Automakers’ new crisis: Some 70,000 new cars are stuck at factories amid rail car shortage

Paul Zimmermann is feeling some deja vu these days. His new-car inventory at Matick Chevrolet in Redford last month was nearly as thin as it was during the semiconductor chip shortage two years ago.

Only this time the automakers have the parts they need to build their cars. They just can’t get the finished vehicles from the factories to dealerships because of a shortage of railroad cars.

The problem has been escalating in recent months and has grown widespread, affecting food and grain shipments, too. In the auto industry, it slows domestic shipments from U.S. factories to dealerships as well as shipping vehicles made in Mexico to the United States, railroad experts said. There are currently “at least 70,000” new vehicles stranded across the industry unable to move to dealerships to be sold, according to one prominent regulator.

Matick Chevrolet Vice President Paul Zimmermann says he is once again experiencing a shortage of new-car inventory much like in 2021 during the chip parts shortage when this photo was taken. This time the shortage is caused by transportation problems using railroads to get finished vehicles from the factory to the dealership lots.

“What the factory is communicating is the supply chain got corrected, but now it’s logistics,” said Zimmermann, who is a partner in Matick Automotive, which owns Matick Chevrolet in Redford Township, Matick Buick-GMC in Southfield and Matick Toyota in Macomb. “We had gotten back up again. But then we sold 165 new cars last month (at the Chevrolet store) and we used to do twice as many. They’re in transit. If it’s not one thing, it’s another.”

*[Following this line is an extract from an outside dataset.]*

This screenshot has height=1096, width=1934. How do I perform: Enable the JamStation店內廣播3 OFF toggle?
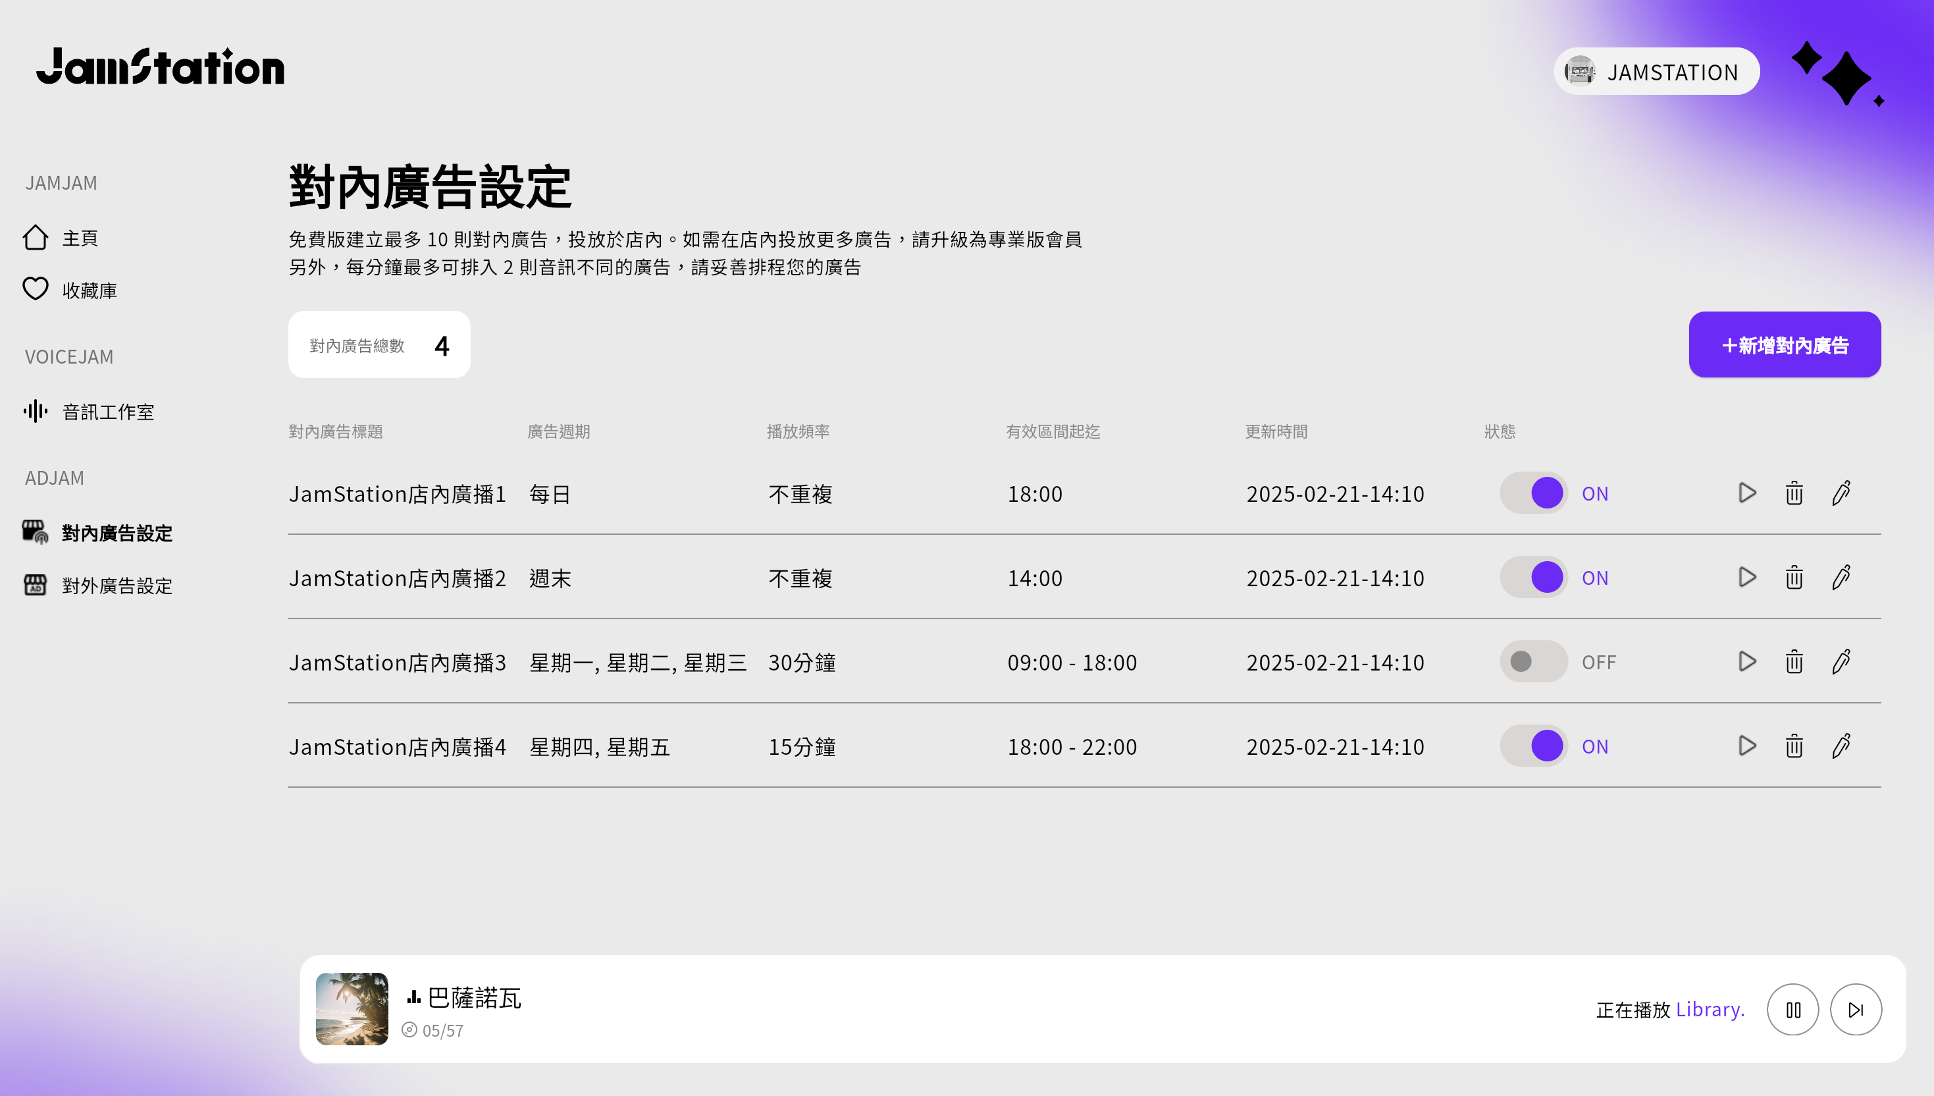(x=1534, y=662)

A person familiar with General Motors’ Fort Wayne Assembly in Indiana, for example, told the Detroit Free Press there are thousands of finished Chevrolet Silverado and GMC Sierra pickups parked in the Fort Wayne area and no rail cars available to ship them to market. The person asked to not be identified because they are not authorized to share that information publicly.

Ben Halle, spokesman for the U.S. Department of Transportation, told the Free Press, “The DOT confirms it has heard concerns from Detroit automakers and is looking into” the lack of rail cars to move finished vehicles from factories to dealerships.

‘Critical situation’ for U.S. economy

The rail car shortage has grown serious enough to prompt the auto industry’s lobbying group, Alliance for Automotive Innovation, to implore the U.S. Surface Transportation Board — the federal agency charged with the economic regulation of various modes of surface transportation, mostly freight rail — to step in.

“For the auto industry, the nationwide freight rail shortage is a major problem,” John Bozzella, CEO of Alliance for Automotive Innovation, told the Detroit Free Press in an email.

A CSX freight train of autoracks crosses a bridge from Iona Island to the west shore of the Hudson River near Bear Mountain, N.Y., on Oct. 16, 2018, on the railroad's River Subdivision.

Bozzella said in a typical year, freight rail moves nearly 75% of new vehicles purchased in the U.S. and carries 1.8 million carloads of motor vehicles and parts. The chronic shortage of rail cars is creating a backlog of finished vehicles and disrupting automotive supply chains still recovering from the challenges of the last couple of years, he said.